Item-finding rows

● ● ● ●

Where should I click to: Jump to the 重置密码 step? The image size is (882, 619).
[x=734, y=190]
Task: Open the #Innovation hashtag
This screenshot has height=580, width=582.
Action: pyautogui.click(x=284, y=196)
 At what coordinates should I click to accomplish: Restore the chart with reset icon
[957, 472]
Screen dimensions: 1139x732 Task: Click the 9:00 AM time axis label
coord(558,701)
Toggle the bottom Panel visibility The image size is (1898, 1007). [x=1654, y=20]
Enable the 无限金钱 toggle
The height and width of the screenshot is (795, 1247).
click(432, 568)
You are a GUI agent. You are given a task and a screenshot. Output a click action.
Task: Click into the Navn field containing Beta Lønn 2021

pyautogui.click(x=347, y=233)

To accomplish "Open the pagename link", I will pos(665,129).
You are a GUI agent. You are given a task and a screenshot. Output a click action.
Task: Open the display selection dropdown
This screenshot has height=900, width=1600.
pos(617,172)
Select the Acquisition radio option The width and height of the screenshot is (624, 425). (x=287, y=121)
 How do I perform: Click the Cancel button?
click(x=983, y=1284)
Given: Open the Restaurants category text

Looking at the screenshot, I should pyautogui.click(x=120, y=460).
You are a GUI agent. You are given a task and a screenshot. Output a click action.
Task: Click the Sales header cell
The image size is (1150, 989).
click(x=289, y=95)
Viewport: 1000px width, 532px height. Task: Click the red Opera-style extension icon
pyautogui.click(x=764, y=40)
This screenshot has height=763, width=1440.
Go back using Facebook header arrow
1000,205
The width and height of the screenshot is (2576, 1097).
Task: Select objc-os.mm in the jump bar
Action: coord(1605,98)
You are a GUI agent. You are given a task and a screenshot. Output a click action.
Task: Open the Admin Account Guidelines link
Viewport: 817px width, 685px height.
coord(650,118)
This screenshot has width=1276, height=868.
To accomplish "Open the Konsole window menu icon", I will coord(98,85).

● ● ● ●

* **EXERCISE PROMPT**
Can you reproduce every one of the rows above, word for word and line for line?

* **TASK RESULT**
Where should I click to: Jump to the 重置密码 step? The image size is (882, 619).
[x=734, y=190]
Task: Open the #Innovation hashtag
This screenshot has height=580, width=582.
Action: pyautogui.click(x=284, y=196)
 At what coordinates should I click to accomplish: Restore the chart with reset icon
[957, 472]
Screen dimensions: 1139x732 Task: Click the 9:00 AM time axis label
coord(558,701)
Toggle the bottom Panel visibility The image size is (1898, 1007). [x=1654, y=20]
Enable the 无限金钱 toggle
The height and width of the screenshot is (795, 1247).
click(432, 568)
You are a GUI agent. You are given a task and a screenshot. Output a click action.
Task: Click into the Navn field containing Beta Lønn 2021

pyautogui.click(x=347, y=233)

To accomplish "Open the pagename link", I will pos(665,129).
You are a GUI agent. You are given a task and a screenshot. Output a click action.
Task: Open the display selection dropdown
This screenshot has height=900, width=1600.
pos(617,172)
Select the Acquisition radio option The width and height of the screenshot is (624, 425). (x=287, y=121)
 How do I perform: Click the Cancel button?
click(x=983, y=1284)
Given: Open the Restaurants category text

Looking at the screenshot, I should pyautogui.click(x=120, y=460).
You are a GUI agent. You are given a task and a screenshot. Output a click action.
Task: Click the Sales header cell
The image size is (1150, 989).
click(x=289, y=95)
Viewport: 1000px width, 532px height. Task: Click the red Opera-style extension icon
pyautogui.click(x=764, y=40)
This screenshot has height=763, width=1440.
Go back using Facebook header arrow
1000,205
The width and height of the screenshot is (2576, 1097).
Task: Select objc-os.mm in the jump bar
Action: coord(1605,98)
You are a GUI agent. You are given a task and a screenshot. Output a click action.
Task: Open the Admin Account Guidelines link
Viewport: 817px width, 685px height.
coord(650,118)
This screenshot has width=1276, height=868.
To accomplish "Open the Konsole window menu icon", I will coord(98,85).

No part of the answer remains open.